I was particularly impressed with Glen Newton’s LuSql: (Quickly And Easily) Getting Your Data From Your DBMS Into Lucene because it described a Java-based command-line interface for querying SQL databases and feeding the results to the community’s currently favorite indexer — Lucene. Very nice.

Terence Ingram’s presentation RESTafarian-ism At The NLA can be summarized in the phrase “use REST in moderation” because too many REST-ful services linked together are difficult to debug, trouble shoot, and fall prey to over-engineering.

Based on the the number of comments in previous blog postings, Birkin James Diana’s presentation The Dashboard Initiative was a hit. It described sets of simple configurable “widgets” used to report trends against particular library systems and services.

In Open Up Your Repository With A SWORD Ed Summers and Mike Giarlo described a protocol developed through the funding of the good folks at JISC used to deposit materials into an (institutional) repository through the use of AtomPub protocol.

In an effort view editorial changes over time against sets of EAD files, Mark Matienzo tried to apply version control software techniques against his finding aids.
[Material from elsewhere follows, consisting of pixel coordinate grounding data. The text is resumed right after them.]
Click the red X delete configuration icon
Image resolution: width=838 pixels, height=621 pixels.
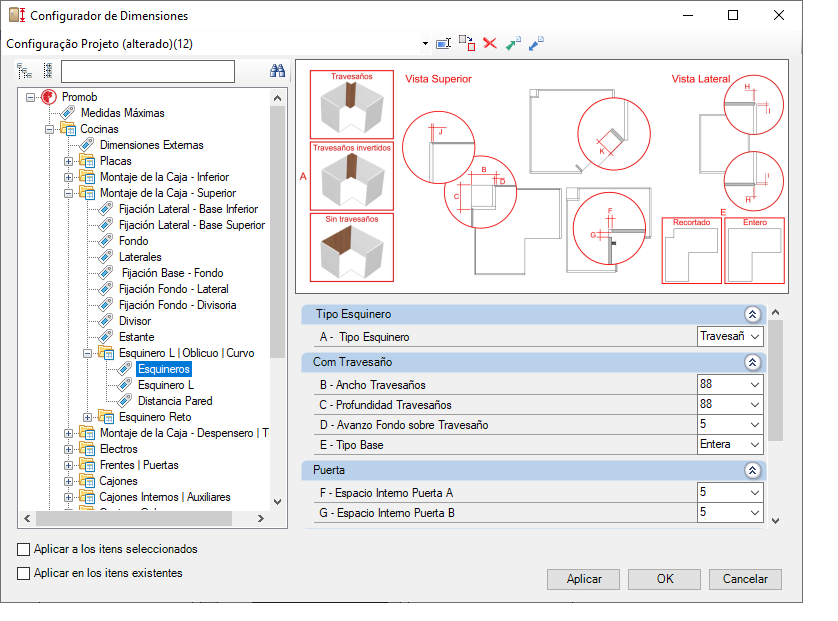coord(490,43)
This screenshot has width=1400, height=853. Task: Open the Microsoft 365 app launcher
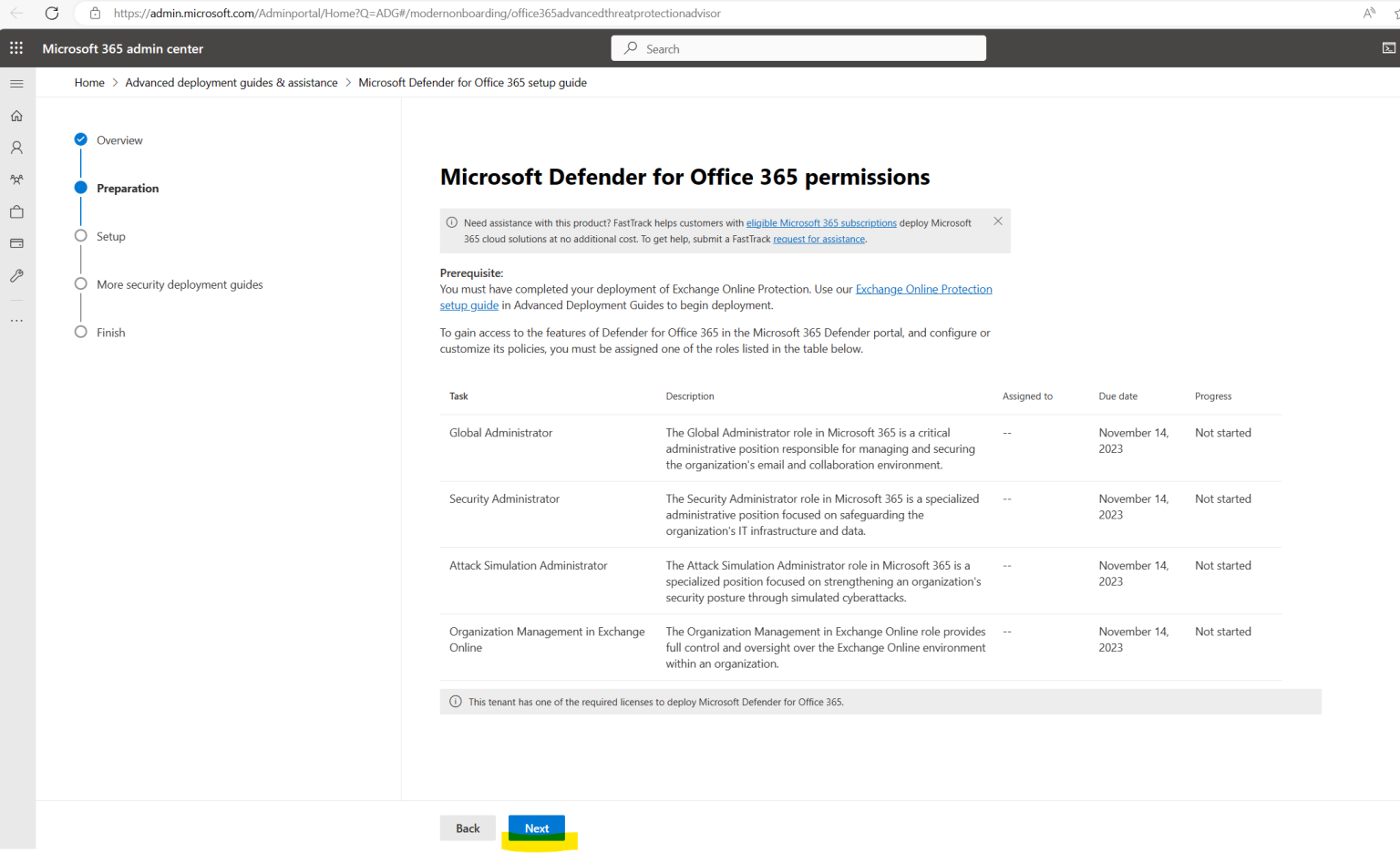15,47
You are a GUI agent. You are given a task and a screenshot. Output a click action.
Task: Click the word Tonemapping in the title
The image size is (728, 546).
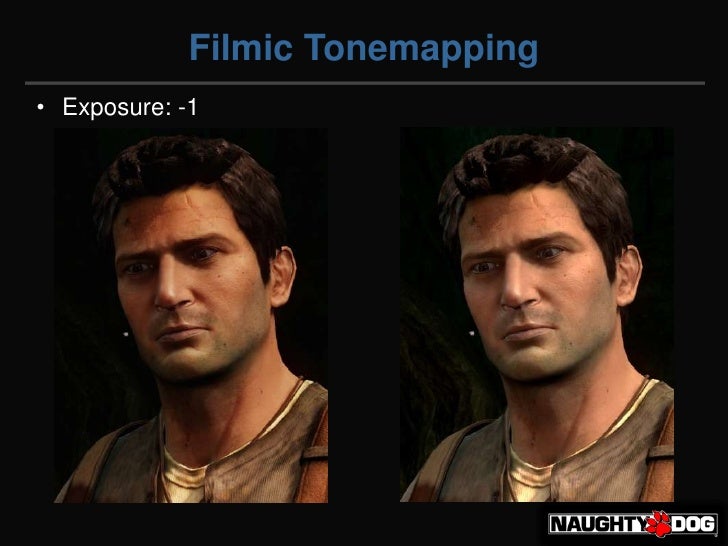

He described these efforts in How Anarchivist Got His Groove Back 2: DVCS, Archival Description, And Workflow but it seems as if he wasn’t as successful as he had hoped because of the hierarchal nature his source (XML) data.

Godmar Back in LibX 2.0 described how he was enhancing the LibX API to allow for greater functionality by enhancing its ability to interact with an increased number of external services such as the ones from Amazon.com. Personally, I wonder how well content providers will accept the idea of having content inserted into “their” pages by the LibX extension.

The last formal presentation of the day, djatoka For djummies, was given by Kevin Clark and John Fereira. In it they described the features, functions, advantages, and disadvantages of a specific JPEG2000 image server. Interesting technology that could be exploited more if there were a 100% open source solution.

Day #1 then gave way to about a dozen five-minute “lightning talks”. In this session I shared the state of the Alex Catalogue in Alex4: Yet Another Implementation, and in retrospect I realize I didn’t say a single word about technology but only things about functionality. Hmmm…

Day #2 (Wednesday, February 25)

On the second day of the conference I had the honor of introducing the keynote speaker, Sebastian Hammer. Having known him for at least a few years, I described him as the co-author of the venerable open source Yaz and Zebra software — the same Z39.50 software that drives quite a number of such implementations across Library Land. I also alluded to the time I visited him and his co-workers at Index Data in Copenhagen where we talked shop and shared a very nice lunch in their dot-com-like flat. I thought there were a number of meaty quotes from his presentation. “If you have something to say, then say it in code… I like to write code but have fun along the way… We are focusing our efforts on creating tools instead of applications… We try to create tools to enable libraries to do the work that they do. We think this is fun… APIs are glorified loyalty schemes… We need to surrender our data freely… Standardization is hard and boring but essential… Hackers must become advocates within our organizations.” Throughout his talk he advocated local libraries that: preserve cultural heritage, converge authoritative information, support learning & research, and are pillars of democracy.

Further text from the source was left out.